Any lived religion is continually being created—and renegotiated—which means that normative claims do not necessarily reflect historical realities. Indeed, if all Christians “turned the other cheek,” it is clear that European history would have been very different. Thus the fact that the Buddha may have advocated the idea of no killing as a theoretical ideal does not mean that Buddhists have not come up with creative ways to justify killing people in war or animals for their diet. In Tibet, in accord with the theory of karmic intentionality, they secure their meat by either having Muslims butcher the animals or having animals “accidentally” fall off a cliff.20 Similarly, Japanese hunters were not kept from legitimizing their hunting of the sacred moon bear.21 These moral reimaginings and work-arounds need to be the focus of environmental history and not solely scriptural admonitions.22
Consider the case of the Japanese market in deerskins. The Buddha’s admonition “no killing” is often held up as emblematic of the Dharma, especially in terms of Buddhist vegetarianism and eco-Buddhism as a whole. But in the early seventeenth century the Buddhist kingdoms of mainland Southeast Asia sold one hundred thousand deerskins to the Japanese, who used them largely to make Buddhist-related commodities.23 Obviously, deer were killed for their skins, so Buddhists in Southeast Asia and Japan did not prohibit killing. This one simple example provides an opportunity to reconsider Buddhist history.

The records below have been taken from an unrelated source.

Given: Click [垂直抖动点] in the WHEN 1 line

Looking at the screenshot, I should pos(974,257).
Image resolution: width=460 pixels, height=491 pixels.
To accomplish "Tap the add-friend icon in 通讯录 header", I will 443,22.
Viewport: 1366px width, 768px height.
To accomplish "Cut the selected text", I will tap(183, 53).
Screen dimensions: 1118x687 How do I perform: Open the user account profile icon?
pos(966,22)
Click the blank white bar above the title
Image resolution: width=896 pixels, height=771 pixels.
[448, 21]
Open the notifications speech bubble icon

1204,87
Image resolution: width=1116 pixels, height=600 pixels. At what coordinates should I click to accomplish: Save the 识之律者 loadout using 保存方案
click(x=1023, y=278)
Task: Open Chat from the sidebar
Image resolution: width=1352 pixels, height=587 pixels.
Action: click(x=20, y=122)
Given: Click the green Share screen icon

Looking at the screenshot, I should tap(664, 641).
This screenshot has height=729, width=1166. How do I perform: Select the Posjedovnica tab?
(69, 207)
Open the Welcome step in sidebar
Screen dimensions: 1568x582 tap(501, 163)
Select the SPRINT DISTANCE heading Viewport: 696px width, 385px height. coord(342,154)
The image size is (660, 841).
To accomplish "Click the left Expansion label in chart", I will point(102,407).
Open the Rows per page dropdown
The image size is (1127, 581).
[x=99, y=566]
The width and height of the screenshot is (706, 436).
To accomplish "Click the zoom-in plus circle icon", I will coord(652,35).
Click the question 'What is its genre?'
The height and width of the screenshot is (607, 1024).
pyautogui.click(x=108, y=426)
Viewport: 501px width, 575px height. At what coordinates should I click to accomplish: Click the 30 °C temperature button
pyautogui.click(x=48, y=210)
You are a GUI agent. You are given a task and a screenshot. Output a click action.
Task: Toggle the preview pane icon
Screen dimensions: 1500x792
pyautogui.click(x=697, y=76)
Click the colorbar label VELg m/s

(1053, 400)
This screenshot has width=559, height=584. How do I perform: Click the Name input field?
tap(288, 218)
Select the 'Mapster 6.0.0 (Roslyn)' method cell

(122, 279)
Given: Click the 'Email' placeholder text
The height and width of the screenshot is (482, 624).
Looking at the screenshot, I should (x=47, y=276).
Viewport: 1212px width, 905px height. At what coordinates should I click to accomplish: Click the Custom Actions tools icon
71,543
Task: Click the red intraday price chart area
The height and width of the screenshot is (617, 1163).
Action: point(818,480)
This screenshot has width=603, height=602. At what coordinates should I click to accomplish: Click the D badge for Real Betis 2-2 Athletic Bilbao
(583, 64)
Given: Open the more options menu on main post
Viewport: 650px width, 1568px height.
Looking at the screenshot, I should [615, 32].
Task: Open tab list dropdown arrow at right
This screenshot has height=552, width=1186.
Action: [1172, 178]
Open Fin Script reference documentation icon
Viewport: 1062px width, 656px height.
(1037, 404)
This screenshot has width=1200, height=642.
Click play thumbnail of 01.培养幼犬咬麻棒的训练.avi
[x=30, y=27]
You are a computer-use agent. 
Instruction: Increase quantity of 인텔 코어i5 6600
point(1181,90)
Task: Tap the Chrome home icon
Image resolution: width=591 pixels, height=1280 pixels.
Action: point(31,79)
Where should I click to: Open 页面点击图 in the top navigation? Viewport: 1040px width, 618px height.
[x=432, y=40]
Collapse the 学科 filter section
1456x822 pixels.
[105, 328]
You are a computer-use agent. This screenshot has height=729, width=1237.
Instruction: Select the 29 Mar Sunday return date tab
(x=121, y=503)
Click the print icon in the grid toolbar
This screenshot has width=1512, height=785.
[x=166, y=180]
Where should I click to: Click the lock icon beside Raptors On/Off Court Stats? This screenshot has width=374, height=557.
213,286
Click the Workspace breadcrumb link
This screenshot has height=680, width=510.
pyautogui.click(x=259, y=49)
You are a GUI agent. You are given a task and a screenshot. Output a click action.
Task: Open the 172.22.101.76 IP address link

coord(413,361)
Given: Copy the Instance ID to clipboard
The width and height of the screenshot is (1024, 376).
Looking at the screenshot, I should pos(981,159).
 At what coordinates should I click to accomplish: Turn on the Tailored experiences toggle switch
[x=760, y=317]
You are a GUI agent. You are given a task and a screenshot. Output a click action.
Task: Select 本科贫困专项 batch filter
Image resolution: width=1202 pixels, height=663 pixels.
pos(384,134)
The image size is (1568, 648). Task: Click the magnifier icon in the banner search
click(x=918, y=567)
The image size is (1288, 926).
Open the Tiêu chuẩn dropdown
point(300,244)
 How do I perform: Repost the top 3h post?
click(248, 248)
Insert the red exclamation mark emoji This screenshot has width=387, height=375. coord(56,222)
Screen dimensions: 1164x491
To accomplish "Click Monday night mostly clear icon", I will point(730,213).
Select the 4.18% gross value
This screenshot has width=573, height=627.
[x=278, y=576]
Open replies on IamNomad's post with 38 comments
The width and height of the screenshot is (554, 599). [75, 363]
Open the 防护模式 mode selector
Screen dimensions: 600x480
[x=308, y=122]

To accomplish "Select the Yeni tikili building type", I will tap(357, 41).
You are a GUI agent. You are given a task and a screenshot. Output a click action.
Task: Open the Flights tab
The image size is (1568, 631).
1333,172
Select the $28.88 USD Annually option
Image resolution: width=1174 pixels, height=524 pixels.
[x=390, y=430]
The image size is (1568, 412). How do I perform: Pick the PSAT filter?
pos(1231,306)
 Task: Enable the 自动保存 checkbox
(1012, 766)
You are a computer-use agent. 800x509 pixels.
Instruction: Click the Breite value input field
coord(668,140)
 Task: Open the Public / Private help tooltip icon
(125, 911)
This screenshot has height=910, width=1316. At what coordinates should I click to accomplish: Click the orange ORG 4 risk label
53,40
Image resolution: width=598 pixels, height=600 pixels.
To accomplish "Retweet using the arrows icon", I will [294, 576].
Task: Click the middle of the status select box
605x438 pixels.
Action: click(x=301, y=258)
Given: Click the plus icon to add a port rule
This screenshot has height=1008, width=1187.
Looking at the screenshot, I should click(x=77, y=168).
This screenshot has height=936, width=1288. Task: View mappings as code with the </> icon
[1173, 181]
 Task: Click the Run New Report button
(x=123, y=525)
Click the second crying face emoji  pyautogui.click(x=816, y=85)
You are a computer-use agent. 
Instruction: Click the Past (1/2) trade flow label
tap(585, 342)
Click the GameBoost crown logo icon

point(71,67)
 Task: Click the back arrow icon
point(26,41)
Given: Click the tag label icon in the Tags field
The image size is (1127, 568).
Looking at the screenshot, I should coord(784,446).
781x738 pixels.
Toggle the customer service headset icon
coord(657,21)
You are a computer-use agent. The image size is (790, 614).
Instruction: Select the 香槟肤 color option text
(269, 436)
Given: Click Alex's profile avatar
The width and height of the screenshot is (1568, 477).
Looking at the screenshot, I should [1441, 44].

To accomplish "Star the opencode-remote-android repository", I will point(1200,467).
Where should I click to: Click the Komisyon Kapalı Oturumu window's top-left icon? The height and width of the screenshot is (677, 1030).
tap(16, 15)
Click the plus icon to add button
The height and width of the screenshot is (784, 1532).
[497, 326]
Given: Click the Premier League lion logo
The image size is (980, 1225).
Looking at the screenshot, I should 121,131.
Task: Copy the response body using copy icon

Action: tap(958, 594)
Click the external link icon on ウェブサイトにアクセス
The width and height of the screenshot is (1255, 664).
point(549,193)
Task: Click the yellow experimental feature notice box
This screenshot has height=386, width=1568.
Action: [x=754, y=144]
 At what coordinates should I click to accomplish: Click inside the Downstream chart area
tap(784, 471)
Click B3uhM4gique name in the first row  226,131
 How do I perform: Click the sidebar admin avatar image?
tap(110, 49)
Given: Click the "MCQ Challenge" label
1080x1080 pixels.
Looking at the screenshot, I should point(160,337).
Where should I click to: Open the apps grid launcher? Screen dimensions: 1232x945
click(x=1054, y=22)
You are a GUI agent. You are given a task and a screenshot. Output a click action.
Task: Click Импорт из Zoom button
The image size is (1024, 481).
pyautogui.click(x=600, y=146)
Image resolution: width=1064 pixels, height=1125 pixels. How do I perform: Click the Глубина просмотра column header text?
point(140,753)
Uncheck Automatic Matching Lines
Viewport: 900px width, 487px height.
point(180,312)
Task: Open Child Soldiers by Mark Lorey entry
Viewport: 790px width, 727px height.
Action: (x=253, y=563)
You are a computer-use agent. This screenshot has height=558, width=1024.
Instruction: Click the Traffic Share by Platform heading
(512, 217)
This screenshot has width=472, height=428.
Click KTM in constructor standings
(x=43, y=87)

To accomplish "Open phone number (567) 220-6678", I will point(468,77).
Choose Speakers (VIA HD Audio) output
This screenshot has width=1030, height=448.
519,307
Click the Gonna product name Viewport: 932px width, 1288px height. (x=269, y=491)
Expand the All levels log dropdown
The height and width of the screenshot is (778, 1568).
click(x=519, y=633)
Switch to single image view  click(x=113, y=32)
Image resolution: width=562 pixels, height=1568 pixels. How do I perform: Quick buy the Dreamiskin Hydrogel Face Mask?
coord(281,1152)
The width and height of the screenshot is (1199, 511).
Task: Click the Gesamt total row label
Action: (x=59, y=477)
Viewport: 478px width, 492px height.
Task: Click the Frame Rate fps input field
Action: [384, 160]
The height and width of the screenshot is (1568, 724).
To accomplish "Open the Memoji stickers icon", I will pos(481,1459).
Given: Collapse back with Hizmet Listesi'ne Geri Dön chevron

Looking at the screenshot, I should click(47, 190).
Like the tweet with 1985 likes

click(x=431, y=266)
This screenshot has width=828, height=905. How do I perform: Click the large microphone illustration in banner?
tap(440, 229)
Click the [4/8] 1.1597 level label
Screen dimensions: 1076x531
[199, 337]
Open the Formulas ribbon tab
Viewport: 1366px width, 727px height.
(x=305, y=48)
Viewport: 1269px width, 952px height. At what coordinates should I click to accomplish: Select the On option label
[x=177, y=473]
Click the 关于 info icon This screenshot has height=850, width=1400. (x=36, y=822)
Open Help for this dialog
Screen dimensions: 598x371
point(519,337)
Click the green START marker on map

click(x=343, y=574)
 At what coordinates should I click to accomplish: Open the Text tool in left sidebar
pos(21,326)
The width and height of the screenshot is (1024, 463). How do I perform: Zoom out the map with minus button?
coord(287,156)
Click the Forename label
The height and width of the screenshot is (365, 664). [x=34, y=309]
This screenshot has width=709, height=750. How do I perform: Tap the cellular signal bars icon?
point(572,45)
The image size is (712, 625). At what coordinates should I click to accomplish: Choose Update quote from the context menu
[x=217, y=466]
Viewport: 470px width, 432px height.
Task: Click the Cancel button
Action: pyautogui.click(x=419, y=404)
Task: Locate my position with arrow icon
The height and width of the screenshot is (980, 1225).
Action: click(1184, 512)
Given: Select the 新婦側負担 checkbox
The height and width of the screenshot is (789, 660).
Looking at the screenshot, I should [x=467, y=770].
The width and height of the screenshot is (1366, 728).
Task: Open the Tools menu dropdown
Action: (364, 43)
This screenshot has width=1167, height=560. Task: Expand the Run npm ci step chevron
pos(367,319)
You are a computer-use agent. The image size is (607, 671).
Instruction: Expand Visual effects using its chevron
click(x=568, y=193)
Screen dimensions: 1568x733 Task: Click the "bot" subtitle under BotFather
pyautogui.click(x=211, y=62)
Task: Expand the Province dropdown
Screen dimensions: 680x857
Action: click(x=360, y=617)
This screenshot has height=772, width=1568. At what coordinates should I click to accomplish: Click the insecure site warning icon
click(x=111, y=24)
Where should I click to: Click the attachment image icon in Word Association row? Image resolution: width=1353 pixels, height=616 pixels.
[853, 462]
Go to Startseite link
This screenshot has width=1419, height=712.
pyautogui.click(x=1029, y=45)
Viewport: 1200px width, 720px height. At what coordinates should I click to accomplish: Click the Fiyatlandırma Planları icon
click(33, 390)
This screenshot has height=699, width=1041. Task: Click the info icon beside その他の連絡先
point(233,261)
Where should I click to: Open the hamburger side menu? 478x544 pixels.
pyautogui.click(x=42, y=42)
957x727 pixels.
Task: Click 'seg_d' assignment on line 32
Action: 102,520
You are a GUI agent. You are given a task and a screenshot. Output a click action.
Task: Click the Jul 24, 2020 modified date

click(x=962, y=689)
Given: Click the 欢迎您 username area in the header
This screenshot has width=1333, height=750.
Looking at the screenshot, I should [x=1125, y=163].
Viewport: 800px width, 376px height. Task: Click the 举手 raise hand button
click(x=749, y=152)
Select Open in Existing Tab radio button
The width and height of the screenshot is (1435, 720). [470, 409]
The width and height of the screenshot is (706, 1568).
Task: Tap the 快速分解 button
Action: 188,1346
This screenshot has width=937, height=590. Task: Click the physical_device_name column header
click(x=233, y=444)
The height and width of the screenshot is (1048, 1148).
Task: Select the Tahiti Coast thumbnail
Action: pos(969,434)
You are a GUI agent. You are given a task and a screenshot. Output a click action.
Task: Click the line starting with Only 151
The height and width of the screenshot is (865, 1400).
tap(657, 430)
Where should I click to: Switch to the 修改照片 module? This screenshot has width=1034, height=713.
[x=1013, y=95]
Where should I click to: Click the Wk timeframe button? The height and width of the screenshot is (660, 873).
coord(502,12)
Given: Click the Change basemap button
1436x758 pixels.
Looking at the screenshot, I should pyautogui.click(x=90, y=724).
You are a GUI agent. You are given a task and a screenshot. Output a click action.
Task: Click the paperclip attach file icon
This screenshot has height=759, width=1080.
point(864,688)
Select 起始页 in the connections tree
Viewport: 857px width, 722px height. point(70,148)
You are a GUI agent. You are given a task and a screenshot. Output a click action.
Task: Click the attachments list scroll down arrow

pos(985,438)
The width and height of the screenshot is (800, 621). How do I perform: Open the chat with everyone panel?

Here, we have one Buddhist society exploiting the natural world in order to satisfy the market demands of another Buddhist society.24 This extractive economy, premised on the Dharma, is what propelled the Buddhist ecumene across Asia. The Japanese demand for deerskin archery gloves involves not just the desire for wealth and status but also the prosperity theology of the Dharma that fostered such desire—and the exploitation of Southeast Asia’s natural resources that was needed to feed these demands.25
Such interconnections are too often overlooked in Buddhist history because of the popular misconceptions about the Dharma that I have examined. Linking Buddhism so closely to monks perpetuates ahistorical normative claims about Buddhism and obscures lived history. Thus, if we want to better understand the role Buddhism and Buddhists have played in shaping Asia’s environmental history, we need to leave such misconceptions behind and turn our attention to how the very architecture of the Dharma sustained a system of exploitation on the commodity frontier.